# [Requirement 1]
According to the article about Chris Brannigan's barefoot walk, where does he plan to arrive at the end of it?
# [Requirement 2]
Set down verbatim the part of the article about Chris Brannigan's barefoot walk that begins at the words "Brannigan, a major" and stops after the words "Bar Harbor, Maine.".

Since Aug. 31, Chris Brannigan has been walking down the East Coast barefoot hauling a 55-pound backpack, in self-described pain and isolation, stopping only to take the occasional break and to sleep.
Brannigan is walking in honor of his daughter, Hasti, a 9-year-old who suffers from a rare genetic condition called Cornelia de Lange Syndrome (CdLS). Brannigan said he hopes to increase public awareness of the disease and to raise funds for research and creating a gene therapy.
Brannigan, a major in the British Army who lives in Surrey, England, with his wife Hengameh and three children, intends to walk along the Eastern seaboard for 1,200 miles, arriving at Camp Lejeune in Jacksonville, North Carolina, in late October.
“I’m doing the walk barefoot and totally isolated. I don’t have a support crew. There is no one walking with me. It’s very much like our journey as a family who has a child with a rare disease,” Brannigan explained Monday on the phone as he took a break somewhere between Meriden and New Haven. “It’s a very isolating experience.”
In January 2020, Brannigan and his wife founded Hope for Hasti, a charity to raise the funds for research at The Jackson Laboratory (JAX) in Bar Harbor, Maine.
According to the nonprofit biomedical research institution, CdLS affects around 1 in 20,000 births. The genetic mutation can affect physical and mental development including the formation of forearms and hands, anxiety, learning disabilities, premature aging and selective mutism. The mutation is believed to be random, not typically inherited.
For Hasti, the syndrome has meant she is small for her age and didn’t speak for the first five years of her life, Brannigan said. Hasti – who will turn 10 in December – suffers from seizures and also experiences social anxiety and exhibits some self-harming behaviors. She was diagnosed in 2019.
“Hasti is a really happy, joyful little girl who loves to swim and dance and her real passion is cooking,” her father said. “She is always in the kitchen cooking with her mom. She wants to be a chef when she grows up.”

# [Information]
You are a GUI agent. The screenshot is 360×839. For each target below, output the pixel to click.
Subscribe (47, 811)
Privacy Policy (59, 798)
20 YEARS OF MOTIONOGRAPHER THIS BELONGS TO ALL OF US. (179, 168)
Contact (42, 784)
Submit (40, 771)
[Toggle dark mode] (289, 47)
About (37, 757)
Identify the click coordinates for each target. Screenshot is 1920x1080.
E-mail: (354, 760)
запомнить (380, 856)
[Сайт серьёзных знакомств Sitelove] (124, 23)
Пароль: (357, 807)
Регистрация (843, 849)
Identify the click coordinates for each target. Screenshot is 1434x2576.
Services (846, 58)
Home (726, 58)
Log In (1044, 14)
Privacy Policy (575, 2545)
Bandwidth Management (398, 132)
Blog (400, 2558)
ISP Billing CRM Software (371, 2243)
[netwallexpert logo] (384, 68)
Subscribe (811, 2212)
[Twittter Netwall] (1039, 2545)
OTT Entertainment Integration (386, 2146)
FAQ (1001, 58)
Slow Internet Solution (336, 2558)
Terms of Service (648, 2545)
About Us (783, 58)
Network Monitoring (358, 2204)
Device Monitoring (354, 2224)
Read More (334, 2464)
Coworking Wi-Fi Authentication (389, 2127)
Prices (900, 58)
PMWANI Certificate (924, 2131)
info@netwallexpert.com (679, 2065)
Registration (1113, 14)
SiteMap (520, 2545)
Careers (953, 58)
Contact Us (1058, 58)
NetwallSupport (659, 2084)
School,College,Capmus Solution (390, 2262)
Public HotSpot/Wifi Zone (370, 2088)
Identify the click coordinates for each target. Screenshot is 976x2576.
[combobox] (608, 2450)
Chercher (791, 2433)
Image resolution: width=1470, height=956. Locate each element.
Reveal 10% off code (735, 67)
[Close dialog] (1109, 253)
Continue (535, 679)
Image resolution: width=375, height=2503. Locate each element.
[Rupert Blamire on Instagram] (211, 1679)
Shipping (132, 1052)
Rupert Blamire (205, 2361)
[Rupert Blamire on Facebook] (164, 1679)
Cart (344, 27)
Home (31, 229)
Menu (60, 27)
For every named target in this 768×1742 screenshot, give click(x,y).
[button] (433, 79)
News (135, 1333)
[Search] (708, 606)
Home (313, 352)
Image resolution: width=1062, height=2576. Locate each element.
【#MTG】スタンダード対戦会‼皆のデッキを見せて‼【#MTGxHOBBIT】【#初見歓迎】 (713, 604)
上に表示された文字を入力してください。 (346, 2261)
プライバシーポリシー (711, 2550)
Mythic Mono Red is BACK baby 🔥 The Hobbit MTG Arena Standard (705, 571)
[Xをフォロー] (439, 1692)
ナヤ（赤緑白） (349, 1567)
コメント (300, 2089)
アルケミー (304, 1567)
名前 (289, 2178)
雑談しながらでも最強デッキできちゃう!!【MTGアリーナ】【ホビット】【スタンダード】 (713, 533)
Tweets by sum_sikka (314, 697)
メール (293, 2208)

# [Expected output 1]
Camp Lejeune in Jacksonville, North Carolina.

# [Expected output 2]
Brannigan, a major in the British Army who lives in Surrey, England, with his wife Hengameh and three children, intends to walk along the Eastern seaboard for 1,200 miles, arriving at Camp Lejeune in Jacksonville, North Carolina, in late October.
“I’m doing the walk barefoot and totally isolated. I don’t have a support crew. There is no one walking with me. It’s very much like our journey as a family who has a child with a rare disease,” Brannigan explained Monday on the phone as he took a break somewhere between Meriden and New Haven. “It’s a very isolating experience.”
In January 2020, Brannigan and his wife founded Hope for Hasti, a charity to raise the funds for research at The Jackson Laboratory (JAX) in Bar Harbor, Maine.